■ EXERCISE INSTRUCTIONS ■
Examine the records below and count how many lines contain the string "computer". Give only the number.

■ RECORDS TO USE ■

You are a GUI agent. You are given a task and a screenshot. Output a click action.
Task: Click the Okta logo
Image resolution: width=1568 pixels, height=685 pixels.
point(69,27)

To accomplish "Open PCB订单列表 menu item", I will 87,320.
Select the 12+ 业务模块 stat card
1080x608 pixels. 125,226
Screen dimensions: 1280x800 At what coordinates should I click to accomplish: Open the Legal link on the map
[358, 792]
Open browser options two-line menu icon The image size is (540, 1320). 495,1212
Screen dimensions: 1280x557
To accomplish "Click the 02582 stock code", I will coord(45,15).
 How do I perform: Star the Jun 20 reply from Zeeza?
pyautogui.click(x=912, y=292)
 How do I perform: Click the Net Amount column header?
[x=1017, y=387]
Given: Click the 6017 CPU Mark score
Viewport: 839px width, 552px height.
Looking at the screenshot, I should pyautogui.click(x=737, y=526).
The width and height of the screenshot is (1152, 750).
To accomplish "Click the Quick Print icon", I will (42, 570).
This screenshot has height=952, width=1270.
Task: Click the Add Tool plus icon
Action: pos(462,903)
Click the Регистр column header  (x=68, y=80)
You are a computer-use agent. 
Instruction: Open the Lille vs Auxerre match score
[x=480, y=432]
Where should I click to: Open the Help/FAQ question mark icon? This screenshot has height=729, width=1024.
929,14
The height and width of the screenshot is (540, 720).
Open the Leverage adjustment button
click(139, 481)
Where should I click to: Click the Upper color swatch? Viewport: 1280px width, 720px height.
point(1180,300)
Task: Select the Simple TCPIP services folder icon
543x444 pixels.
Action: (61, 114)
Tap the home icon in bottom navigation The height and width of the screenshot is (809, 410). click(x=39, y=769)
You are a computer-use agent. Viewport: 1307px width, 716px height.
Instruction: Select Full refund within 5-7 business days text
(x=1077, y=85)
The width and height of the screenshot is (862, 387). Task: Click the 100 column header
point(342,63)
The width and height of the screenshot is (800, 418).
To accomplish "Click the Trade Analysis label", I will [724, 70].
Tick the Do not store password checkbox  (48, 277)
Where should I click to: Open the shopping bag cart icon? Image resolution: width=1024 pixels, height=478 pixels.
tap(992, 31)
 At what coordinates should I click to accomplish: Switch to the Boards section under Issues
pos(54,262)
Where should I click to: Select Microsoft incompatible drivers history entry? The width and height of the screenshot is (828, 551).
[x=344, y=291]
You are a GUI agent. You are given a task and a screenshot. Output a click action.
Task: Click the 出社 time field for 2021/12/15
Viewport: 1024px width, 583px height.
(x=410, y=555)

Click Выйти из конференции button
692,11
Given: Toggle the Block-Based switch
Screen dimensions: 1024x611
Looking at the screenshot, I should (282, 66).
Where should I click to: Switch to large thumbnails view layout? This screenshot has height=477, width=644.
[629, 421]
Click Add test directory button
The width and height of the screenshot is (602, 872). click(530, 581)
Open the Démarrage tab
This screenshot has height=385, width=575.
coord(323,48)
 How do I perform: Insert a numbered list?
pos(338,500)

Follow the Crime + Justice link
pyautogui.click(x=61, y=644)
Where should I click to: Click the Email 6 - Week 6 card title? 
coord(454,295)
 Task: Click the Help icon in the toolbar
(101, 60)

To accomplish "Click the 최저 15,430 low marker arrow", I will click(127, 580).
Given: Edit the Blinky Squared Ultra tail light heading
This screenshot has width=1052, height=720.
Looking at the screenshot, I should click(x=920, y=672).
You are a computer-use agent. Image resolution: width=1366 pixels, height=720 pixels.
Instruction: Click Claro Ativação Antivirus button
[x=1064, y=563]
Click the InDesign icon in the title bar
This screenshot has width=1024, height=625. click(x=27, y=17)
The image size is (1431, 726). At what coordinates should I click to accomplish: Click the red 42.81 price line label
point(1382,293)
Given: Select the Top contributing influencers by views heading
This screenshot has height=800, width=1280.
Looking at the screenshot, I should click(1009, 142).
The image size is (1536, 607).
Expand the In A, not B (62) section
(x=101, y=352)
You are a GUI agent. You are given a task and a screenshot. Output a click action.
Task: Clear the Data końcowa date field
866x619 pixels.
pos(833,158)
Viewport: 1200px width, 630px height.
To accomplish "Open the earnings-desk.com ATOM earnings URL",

■ PROBLEM SOLUTION ■
3